■ TO DO:
Extract every line from the records below that contains the string "Liso", matching case exactly.
─── RAW DATA
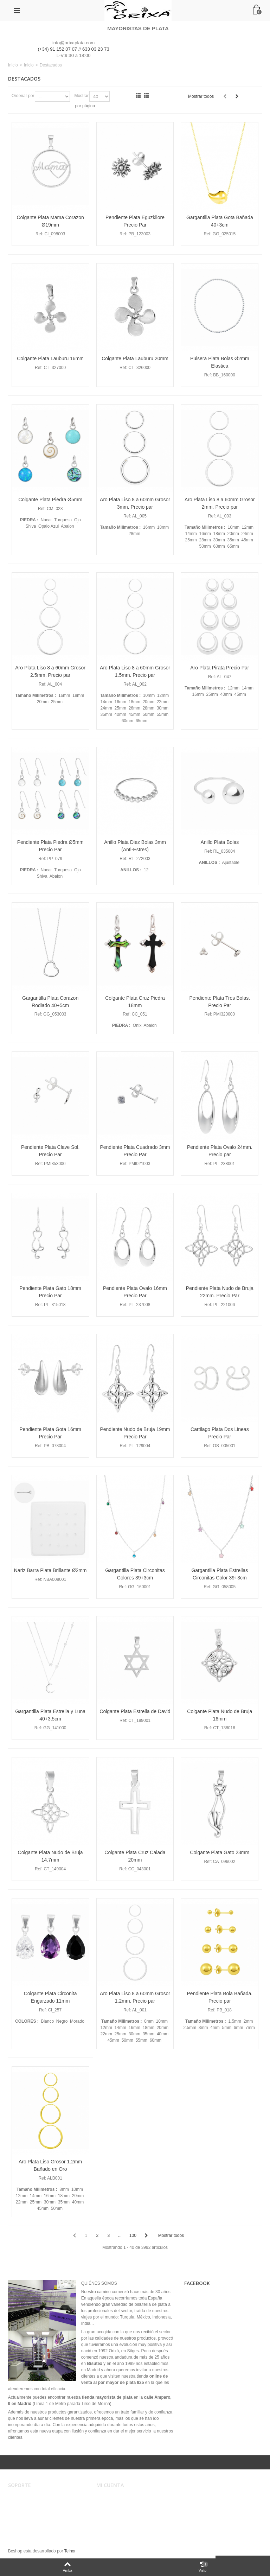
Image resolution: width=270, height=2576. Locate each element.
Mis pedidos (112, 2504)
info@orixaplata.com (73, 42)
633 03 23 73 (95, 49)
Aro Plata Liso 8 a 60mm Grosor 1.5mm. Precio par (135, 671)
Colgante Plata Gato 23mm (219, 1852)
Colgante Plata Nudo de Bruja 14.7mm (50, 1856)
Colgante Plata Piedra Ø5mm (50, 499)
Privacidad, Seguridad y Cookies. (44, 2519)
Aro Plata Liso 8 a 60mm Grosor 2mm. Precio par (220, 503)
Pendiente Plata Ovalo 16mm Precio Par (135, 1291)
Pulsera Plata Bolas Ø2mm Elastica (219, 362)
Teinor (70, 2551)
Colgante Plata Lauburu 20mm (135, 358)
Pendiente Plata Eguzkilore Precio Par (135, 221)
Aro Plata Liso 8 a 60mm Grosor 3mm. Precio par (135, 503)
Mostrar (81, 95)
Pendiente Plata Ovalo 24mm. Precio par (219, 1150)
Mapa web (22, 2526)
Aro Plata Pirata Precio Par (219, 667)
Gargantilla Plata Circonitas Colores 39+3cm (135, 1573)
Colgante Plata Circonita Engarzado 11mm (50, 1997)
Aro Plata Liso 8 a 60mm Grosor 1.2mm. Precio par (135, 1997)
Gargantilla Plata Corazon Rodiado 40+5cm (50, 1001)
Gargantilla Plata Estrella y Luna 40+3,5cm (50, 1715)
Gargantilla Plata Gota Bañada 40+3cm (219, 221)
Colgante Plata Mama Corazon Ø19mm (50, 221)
──────
─── RAW DATA
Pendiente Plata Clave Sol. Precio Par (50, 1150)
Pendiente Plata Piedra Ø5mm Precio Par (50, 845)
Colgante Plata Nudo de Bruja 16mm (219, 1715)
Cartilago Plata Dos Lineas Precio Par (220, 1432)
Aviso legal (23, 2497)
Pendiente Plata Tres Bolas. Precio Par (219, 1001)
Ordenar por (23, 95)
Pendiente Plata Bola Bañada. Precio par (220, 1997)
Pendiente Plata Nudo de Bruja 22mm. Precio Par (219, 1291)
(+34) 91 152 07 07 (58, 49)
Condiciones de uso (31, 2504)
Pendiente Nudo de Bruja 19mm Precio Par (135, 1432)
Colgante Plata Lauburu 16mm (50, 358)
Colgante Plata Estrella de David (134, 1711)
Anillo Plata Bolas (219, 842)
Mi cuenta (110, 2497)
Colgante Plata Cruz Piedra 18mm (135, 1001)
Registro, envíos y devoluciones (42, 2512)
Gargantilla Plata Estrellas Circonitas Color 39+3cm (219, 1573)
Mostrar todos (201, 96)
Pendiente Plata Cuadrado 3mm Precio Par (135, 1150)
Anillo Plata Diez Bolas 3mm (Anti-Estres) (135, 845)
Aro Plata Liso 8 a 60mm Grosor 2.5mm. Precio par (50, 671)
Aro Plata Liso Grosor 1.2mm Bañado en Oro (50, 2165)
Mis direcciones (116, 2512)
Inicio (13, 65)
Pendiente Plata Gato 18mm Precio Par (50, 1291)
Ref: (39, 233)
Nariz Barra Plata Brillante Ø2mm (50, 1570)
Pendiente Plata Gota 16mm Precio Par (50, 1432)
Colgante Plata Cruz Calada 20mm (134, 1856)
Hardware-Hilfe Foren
──────
■ FULL SOLUTION:
Aro Plata Liso 8 a 60mm Grosor 1.5mm. Precio par (135, 671)
Aro Plata Liso 8 a 60mm Grosor 2mm. Precio par (220, 503)
Aro Plata Liso 8 a 60mm Grosor 3mm. Precio par (135, 503)
Aro Plata Liso 8 a 60mm Grosor 1.2mm. Precio par (135, 1997)
Aro Plata Liso 8 a 60mm Grosor 2.5mm. Precio par (50, 671)
Aro Plata Liso Grosor 1.2mm Bañado en Oro (50, 2165)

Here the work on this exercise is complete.